** Records for the exercise follows **

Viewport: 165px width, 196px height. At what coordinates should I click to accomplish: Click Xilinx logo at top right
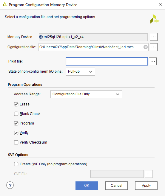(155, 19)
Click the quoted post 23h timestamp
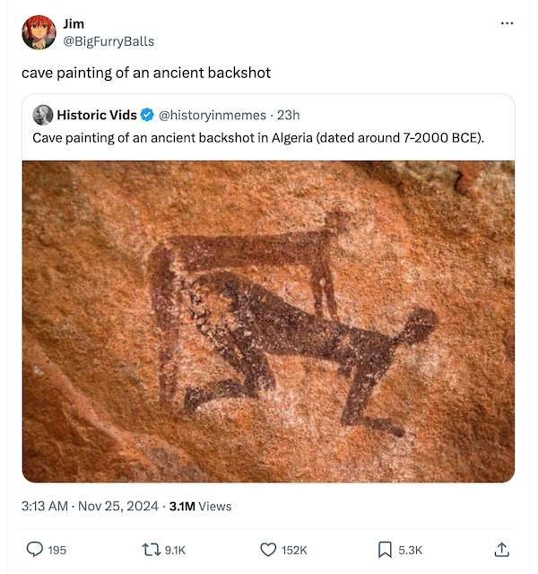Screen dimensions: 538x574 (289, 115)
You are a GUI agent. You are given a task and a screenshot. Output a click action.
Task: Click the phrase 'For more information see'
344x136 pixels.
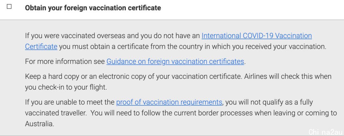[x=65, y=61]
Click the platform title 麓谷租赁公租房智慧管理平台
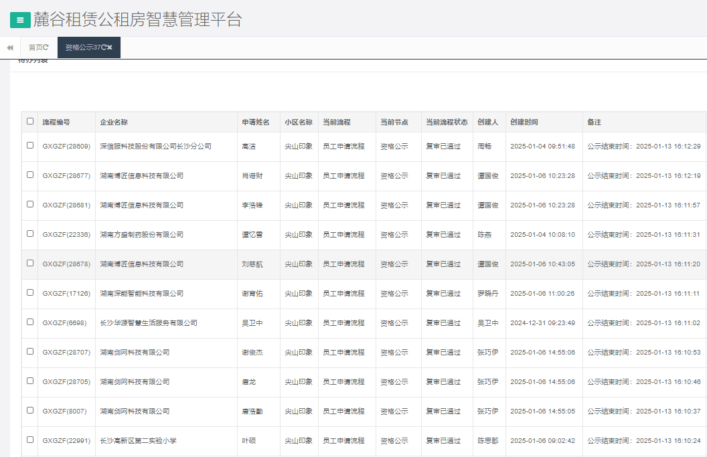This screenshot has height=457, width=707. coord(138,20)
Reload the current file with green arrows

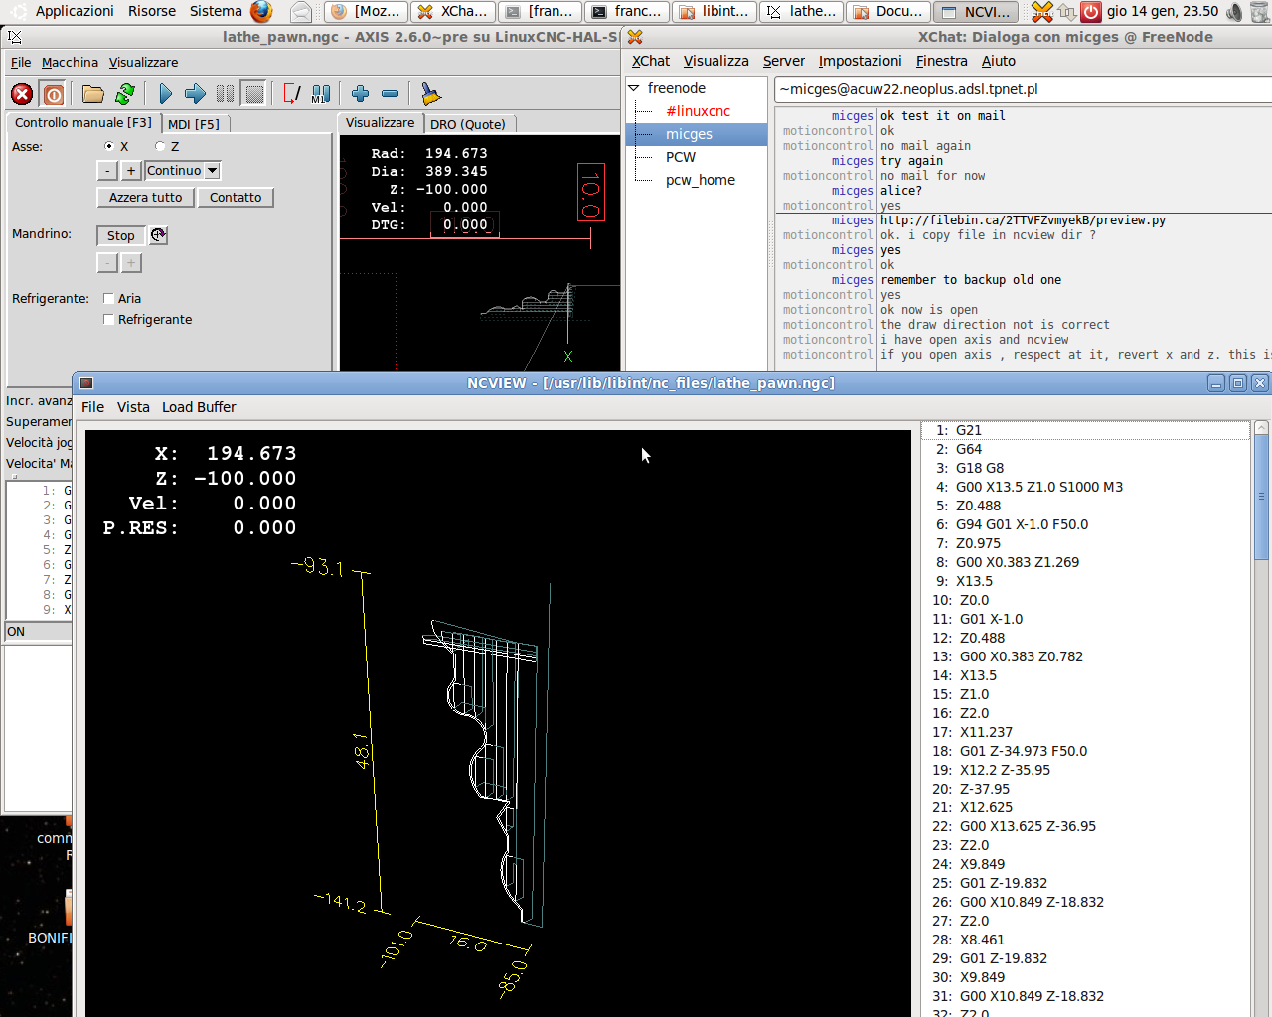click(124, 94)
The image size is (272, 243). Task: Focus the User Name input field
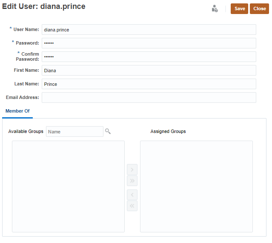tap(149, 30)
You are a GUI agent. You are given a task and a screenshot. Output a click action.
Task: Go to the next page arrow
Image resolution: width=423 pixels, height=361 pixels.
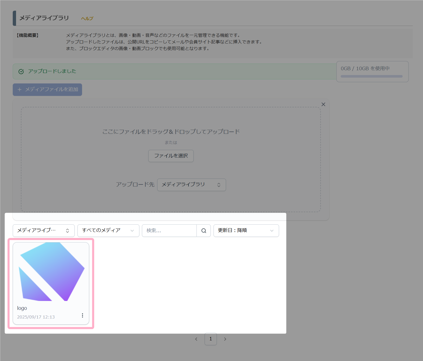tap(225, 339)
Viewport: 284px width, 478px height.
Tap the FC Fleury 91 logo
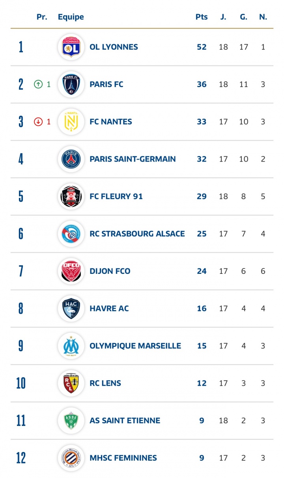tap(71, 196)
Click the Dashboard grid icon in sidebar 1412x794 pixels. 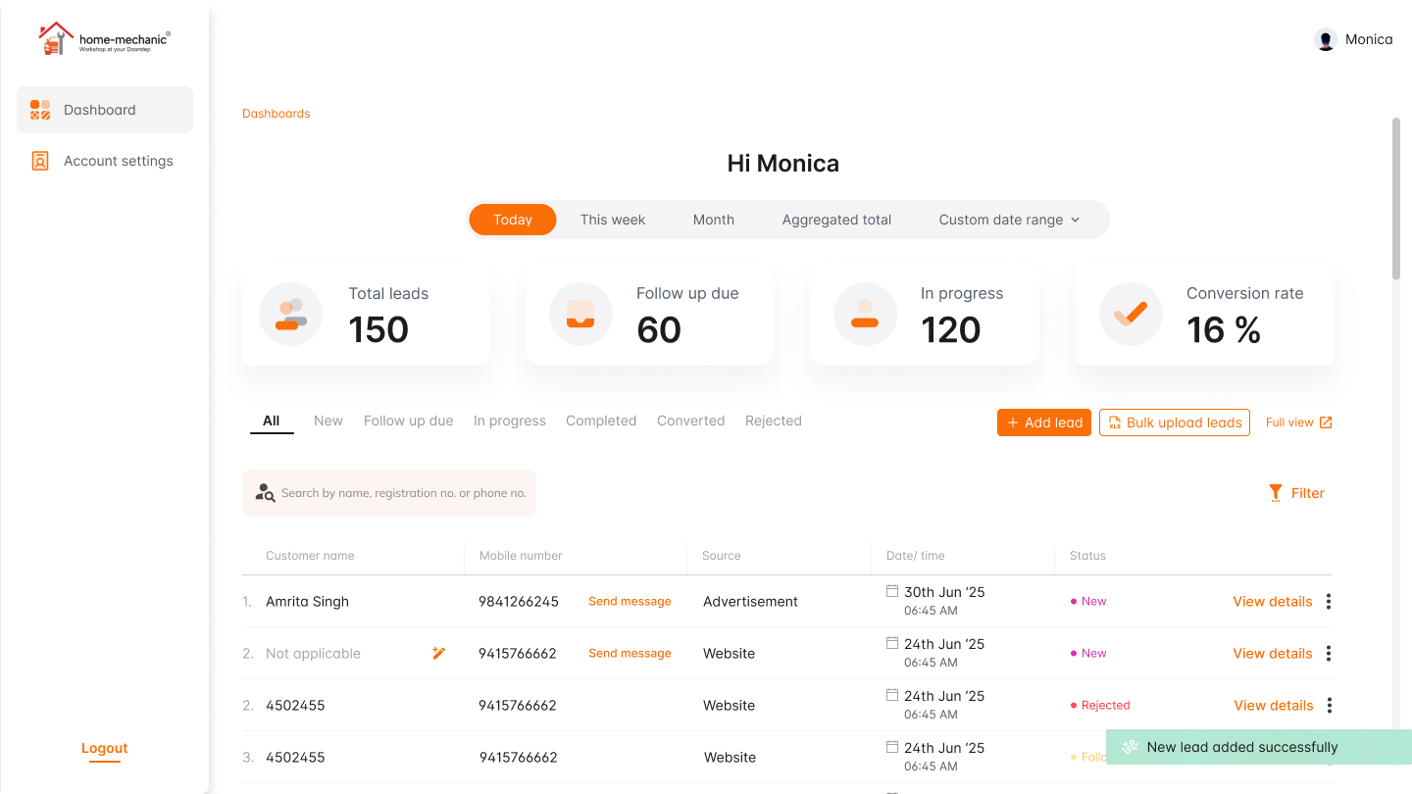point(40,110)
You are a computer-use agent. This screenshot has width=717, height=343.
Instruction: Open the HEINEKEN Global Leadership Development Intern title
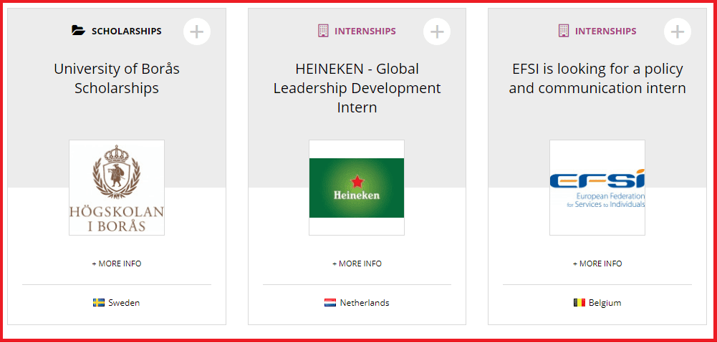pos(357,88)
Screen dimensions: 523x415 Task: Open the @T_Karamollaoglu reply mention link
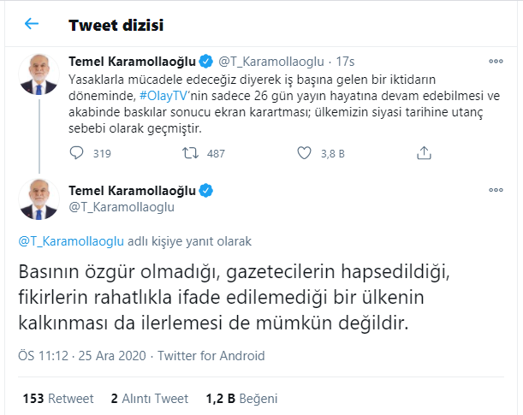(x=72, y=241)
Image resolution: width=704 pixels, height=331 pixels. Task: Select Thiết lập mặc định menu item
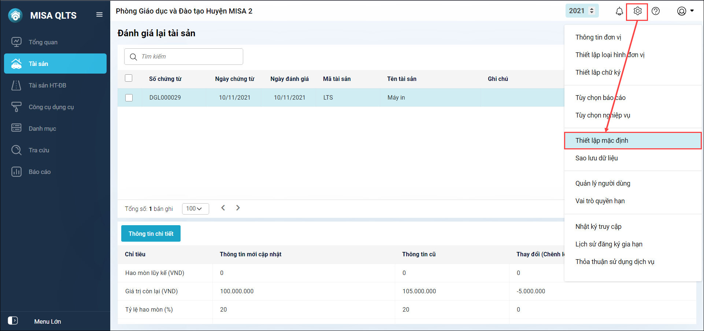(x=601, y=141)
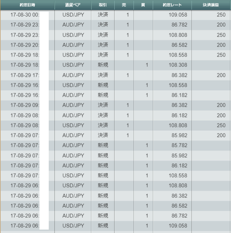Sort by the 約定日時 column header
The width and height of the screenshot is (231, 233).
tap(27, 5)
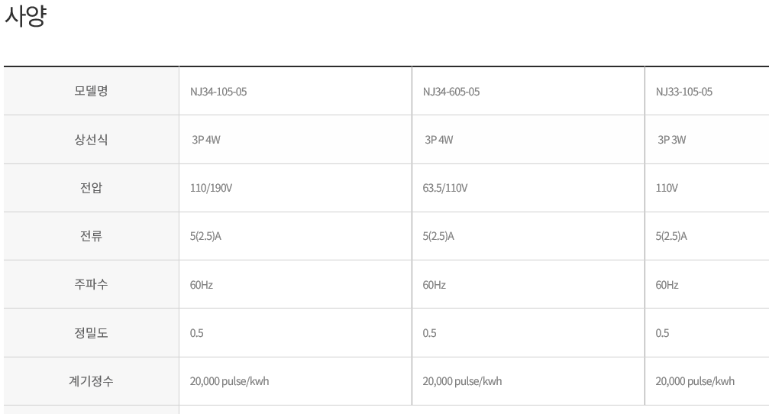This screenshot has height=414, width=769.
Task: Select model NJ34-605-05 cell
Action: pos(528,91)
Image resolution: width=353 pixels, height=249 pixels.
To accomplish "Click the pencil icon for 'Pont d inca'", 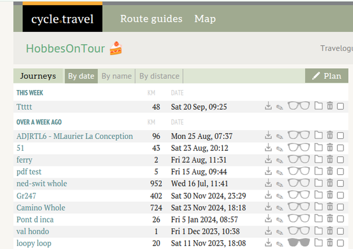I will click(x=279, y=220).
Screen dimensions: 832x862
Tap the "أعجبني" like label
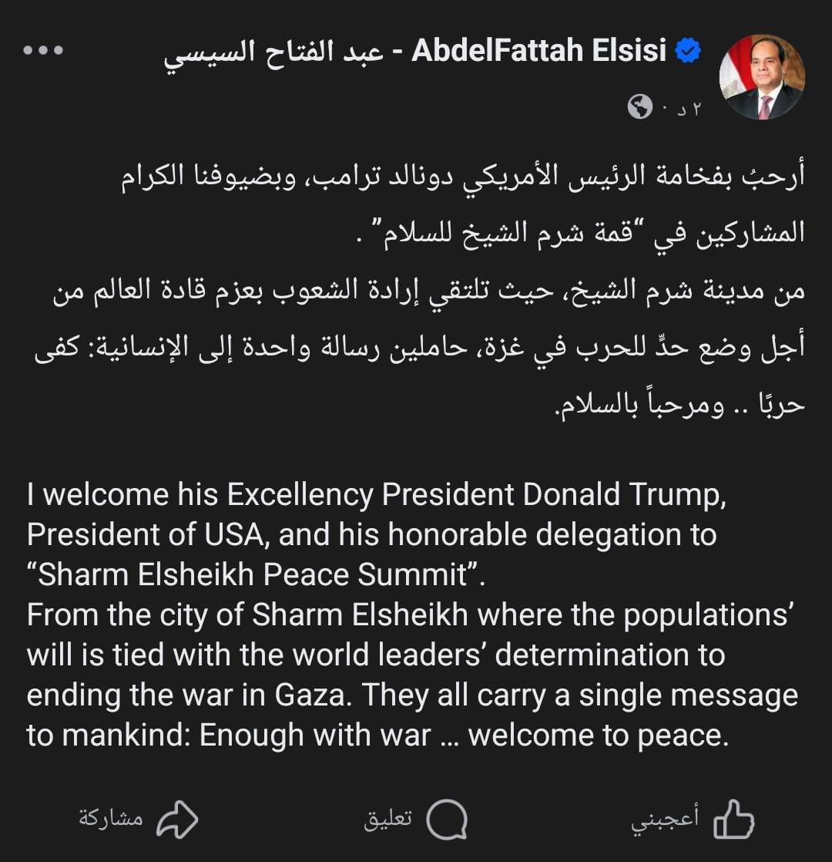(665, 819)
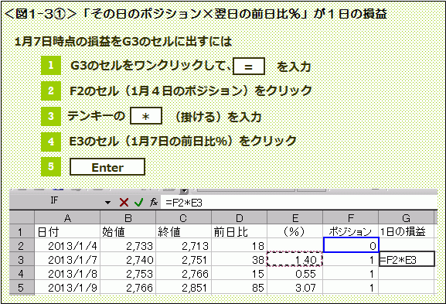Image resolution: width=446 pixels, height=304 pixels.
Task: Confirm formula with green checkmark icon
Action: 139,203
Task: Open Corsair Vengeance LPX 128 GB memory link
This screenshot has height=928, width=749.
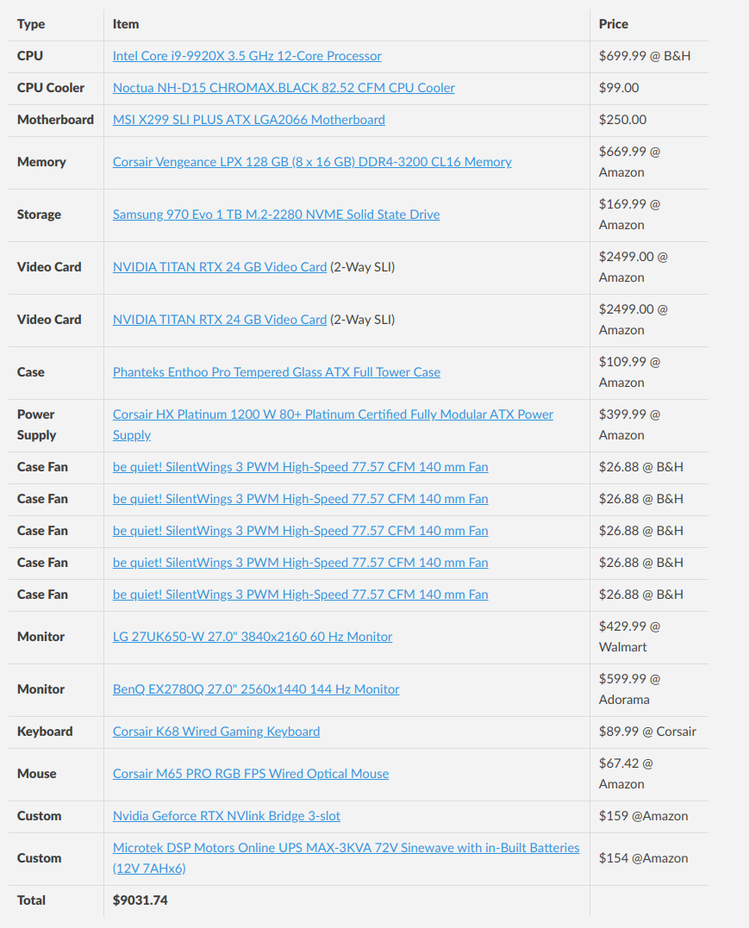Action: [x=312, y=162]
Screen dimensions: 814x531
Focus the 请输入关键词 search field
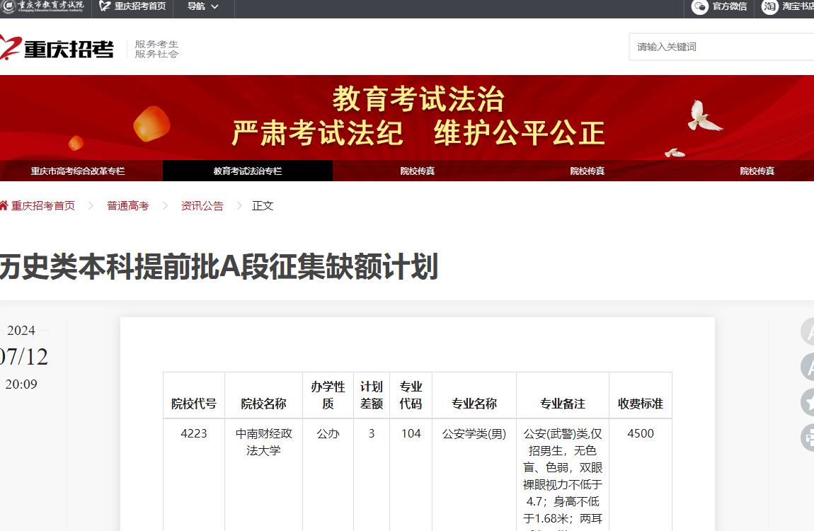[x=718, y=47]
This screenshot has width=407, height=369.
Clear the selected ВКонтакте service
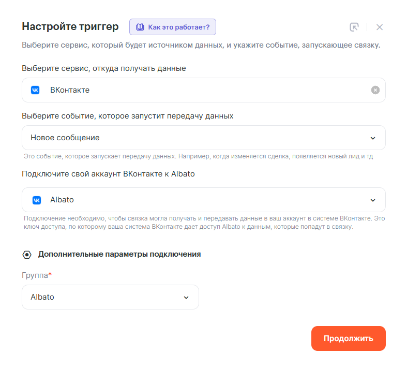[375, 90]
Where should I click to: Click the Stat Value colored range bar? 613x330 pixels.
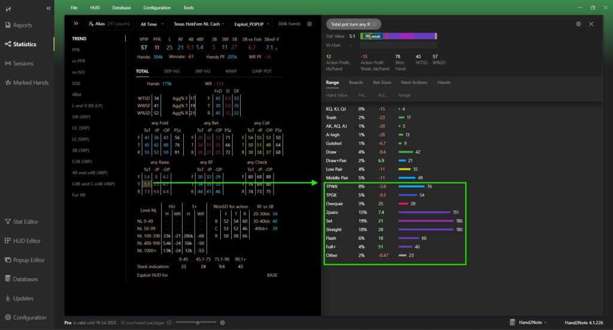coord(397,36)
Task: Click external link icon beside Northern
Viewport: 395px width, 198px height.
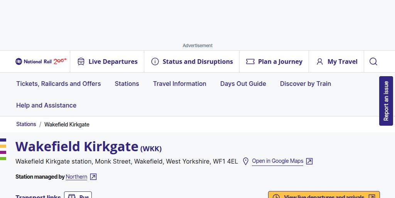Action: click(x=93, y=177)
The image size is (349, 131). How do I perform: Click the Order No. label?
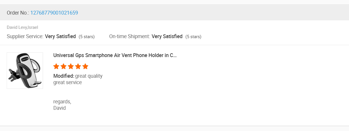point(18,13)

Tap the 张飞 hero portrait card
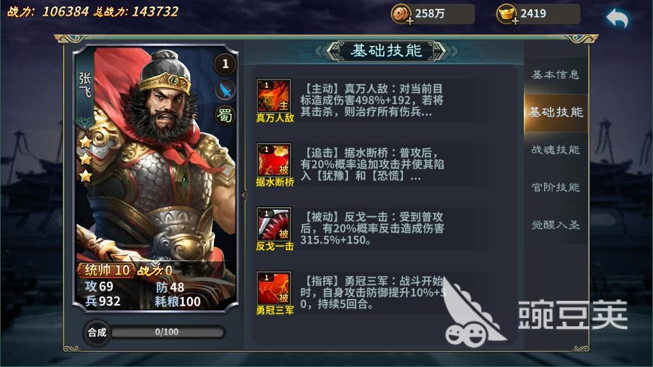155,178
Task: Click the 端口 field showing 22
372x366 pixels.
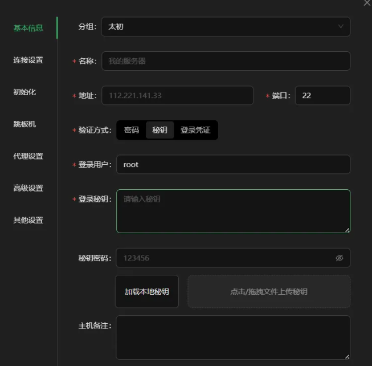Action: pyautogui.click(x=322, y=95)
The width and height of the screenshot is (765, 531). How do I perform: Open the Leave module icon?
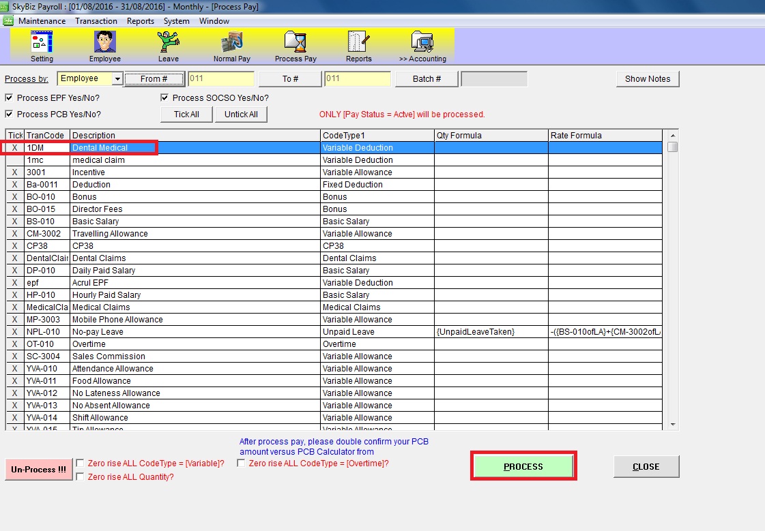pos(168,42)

** End of Records for the exercise **

* [Exercise objective] Using the data above, give again exactly the lines starting at the one holding "This screenshot has width=407, height=369." and ending at the one holding "Task: Click external", inclusive, and nothing more. Omit the pictures.

* [Task answer]
This screenshot has width=407, height=369.
Clear the selected ВКонтакте service
[375, 90]
Where should I click to: Click the Stat Value colored range bar? 613x330 pixels.
coord(397,36)
Task: Click external link icon beside Northern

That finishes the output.